On Tuesday, Mayor Levar M. Stoney announced a stepped up coronavirus testing initiative with support from the Virginia Department of Health that will include at least three events each week to be held around the city.

The testing will take place at a mix of previous testing sites and new locations, with a continued focus on high-risk communities.

“This is an unprecedented challenge and we must respond with unprecedented innovation,” Mayor Stoney said during a news conference held at Diversity Richmond in North Side. As he spoke, people wearing face masks and keeping a 6-foot distance from one another began lining up outside the building waiting for COVID-19 testing to begin at 10 a.m.

More than 600 people have been tested at six different sites during the past four weeks, according to Dr. Danny T.K. Avula, head of the Richmond and Henrico County health districts. He said city and health officials want to increase that number. The data collected from the testing events will help determine the city’s plans and reopening timeline.

The City of Richmond, Accomack County and about a dozen cities and counties in Northern Virginia requested and were granted permission by Gov.
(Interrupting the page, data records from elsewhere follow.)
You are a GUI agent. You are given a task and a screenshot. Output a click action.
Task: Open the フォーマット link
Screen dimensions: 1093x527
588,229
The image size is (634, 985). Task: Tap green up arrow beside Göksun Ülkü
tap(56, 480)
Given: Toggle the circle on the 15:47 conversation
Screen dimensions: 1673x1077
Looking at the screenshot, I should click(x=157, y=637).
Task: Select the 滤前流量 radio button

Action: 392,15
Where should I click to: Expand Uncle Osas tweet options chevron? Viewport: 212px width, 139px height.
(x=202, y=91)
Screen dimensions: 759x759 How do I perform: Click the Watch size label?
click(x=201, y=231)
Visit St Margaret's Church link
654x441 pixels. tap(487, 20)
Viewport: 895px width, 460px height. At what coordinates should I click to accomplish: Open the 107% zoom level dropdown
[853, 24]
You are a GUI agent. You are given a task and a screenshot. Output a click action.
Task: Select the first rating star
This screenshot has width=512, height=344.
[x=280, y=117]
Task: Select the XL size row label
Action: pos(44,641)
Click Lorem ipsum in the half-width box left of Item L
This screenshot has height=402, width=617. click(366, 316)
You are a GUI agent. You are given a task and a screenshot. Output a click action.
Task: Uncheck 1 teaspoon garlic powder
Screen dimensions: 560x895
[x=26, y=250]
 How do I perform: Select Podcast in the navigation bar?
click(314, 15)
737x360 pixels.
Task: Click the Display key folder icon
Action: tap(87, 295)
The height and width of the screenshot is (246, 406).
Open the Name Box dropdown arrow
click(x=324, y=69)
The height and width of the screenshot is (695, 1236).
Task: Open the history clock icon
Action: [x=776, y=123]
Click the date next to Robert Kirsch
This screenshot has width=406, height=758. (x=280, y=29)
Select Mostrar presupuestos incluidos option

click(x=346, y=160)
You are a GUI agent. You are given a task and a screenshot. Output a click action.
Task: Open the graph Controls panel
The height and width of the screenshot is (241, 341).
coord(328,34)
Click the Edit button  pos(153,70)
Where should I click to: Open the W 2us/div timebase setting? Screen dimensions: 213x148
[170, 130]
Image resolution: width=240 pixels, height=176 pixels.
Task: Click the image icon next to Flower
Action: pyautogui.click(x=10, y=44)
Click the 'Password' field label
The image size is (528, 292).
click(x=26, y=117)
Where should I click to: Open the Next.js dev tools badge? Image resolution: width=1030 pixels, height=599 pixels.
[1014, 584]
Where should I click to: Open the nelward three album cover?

Ralph S. Northam to delay entry into Phase One of the state’s reopening plan, “Forward Virginia.”

Most localities, including Henrico, Chesterfield and Hanover, began the reopening process on Friday, May 15, when restaurants were allowed to open their outdoor seating areas at 50 percent capacity, places of worship could reopen using 50 percent of their seating capacity and personal grooming establishments such as hair salons and barbershops were allowed to open under health and safety requirements.

Gov. Northam announced on Monday that the beaches at Virginia Beach and contiguous First Landing State Park will open Friday, May 22, to swimming and sunbathing, but no group sports and activities.

Under an agreement with the City of Virginia Beach, Gov. Northam said parking at the oceanfront will be reduced by 50 percent, enhanced cleaning of public areas will take place and a team of ambassadors will help remind people to wear face masks, socially distance and not congregate in large groups.

Other beaches around the state will remain on a limited schedule of being open only for fishing and exercise, he said.

The governor warned that the tougher restrictions will be reinstated if people fail to heed the guidelines. “If people swarm the beaches,” Gov. Northam said, “then we will close them. You must be responsible,” Gov. Northam said.

Mayor Stoney’s request to delay Richmond’s reopening until at least May 28 was made after health data from the state showed a continuing increase in the percentage of positive COVID-19 cases in the city.

Since last Thursday’s request, the city’s positive percentage rate rose from a seven day average of 16.5 percent to 23.5 percent. As of Wednesday, the Virginia Department of Health confirmed 835 positive cases of the coronavirus in Richmond and 19 deaths.